Encouraging a boycott for political reasons is a legitimate political measure. One does not have to support a boycott, and may even oppose it strongly, to understand this point. This is why a call to boycott is part of the political freedom of expression, the part of freedom of expression that is most vital to protect, especially when we’re dealing with unpopular opinions.
The High Court ruled that the Anti-Boycott Law, apart from the disqualified clause, indeed impinges on freedom of expression but overall advances a worthy cause, and thus the harm to freedom of expression is proportionate. But the result paves the way to lawsuits for damages not only against those who call to boycott products from the West Bank settlements.

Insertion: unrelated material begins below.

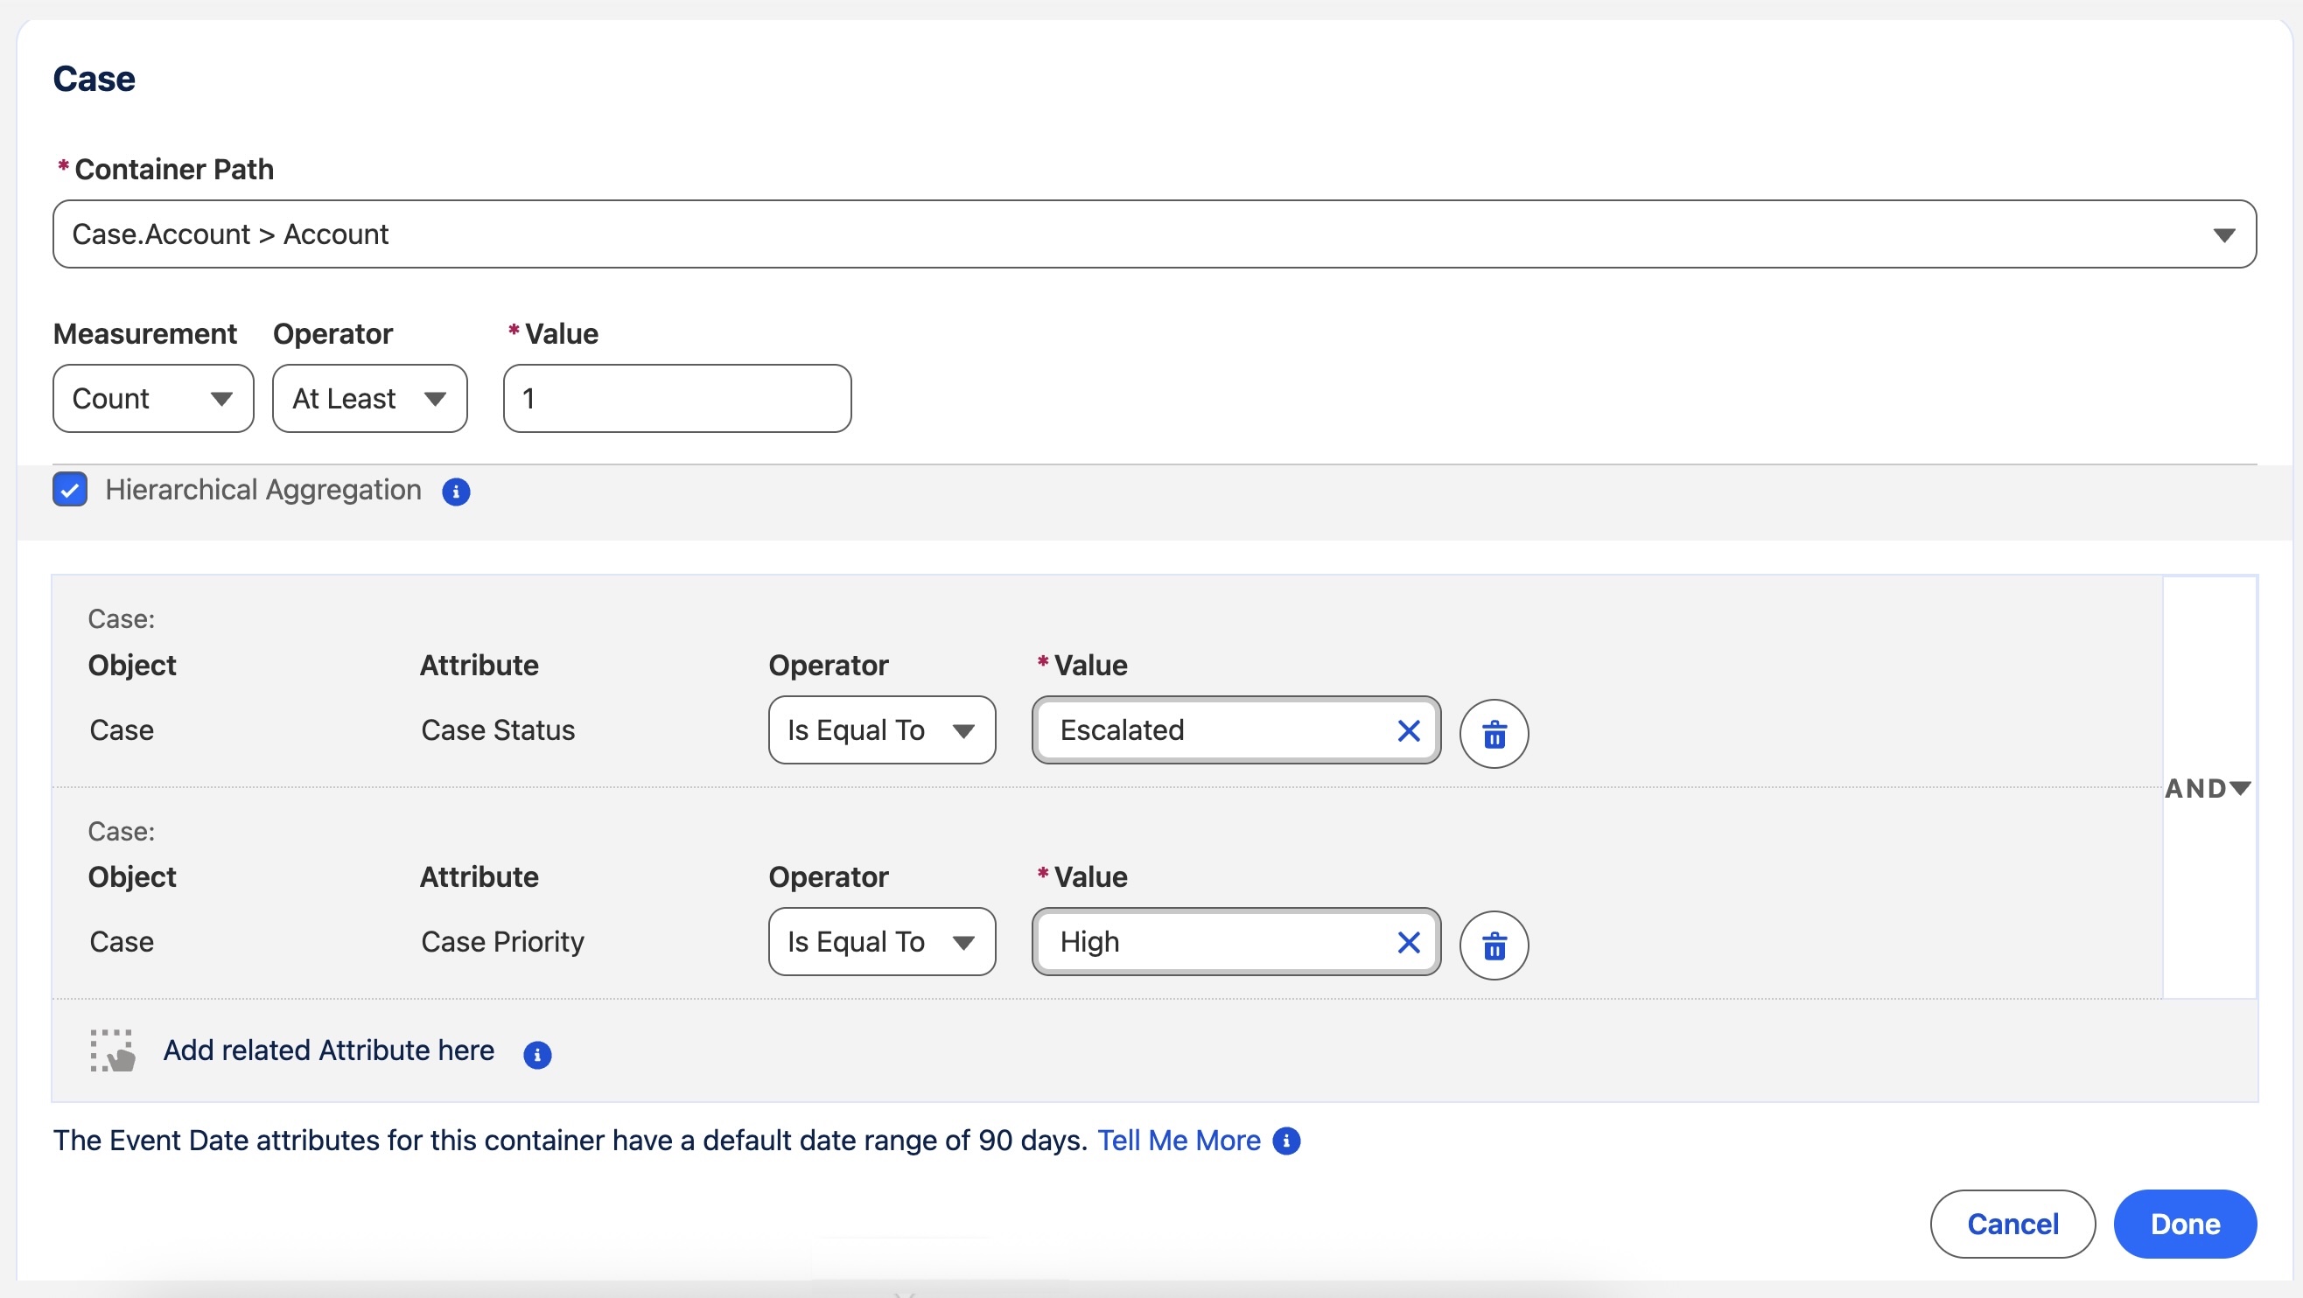Click the drag handle for adding related attributes

pyautogui.click(x=112, y=1050)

This has an extensive chilling effect on political discourse. Will actors who urge their colleagues to boycott the theater in Ariel be prosecuted if a performance is canceled due to such a boycott? Even if the way to winning such a suit is long, this is a censorious law that could lead to censorious prosecutions.

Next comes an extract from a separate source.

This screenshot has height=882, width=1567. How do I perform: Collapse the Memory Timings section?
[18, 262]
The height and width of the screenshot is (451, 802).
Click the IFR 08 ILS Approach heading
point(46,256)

The High Court compared the law to the laws banning discrimination, but this argument is far from convincing. Discrimination must be banned on the basis of a person’s origin, political positions and other things. But this is exactly why there are laws prohibiting discrimination. These laws also ensure that boycotting does not become individual discrimination for the wrong reasons.
In a broader view, the verdict is yet another manifestation, alongside other verdicts handed down this week — like the one barring security prisoners from formal study — of the Supreme Court’s judicial passivity. The court refrains from intervening in important human rights issues due to its belief that it must defer to the legislature and government.
In view of the anti-democratic legislation expected in the current Knesset, it is especially troubling that the High Court of Justice takes such a compromised stand vis-à-vis laws that seriously infringe on the freedom of expression.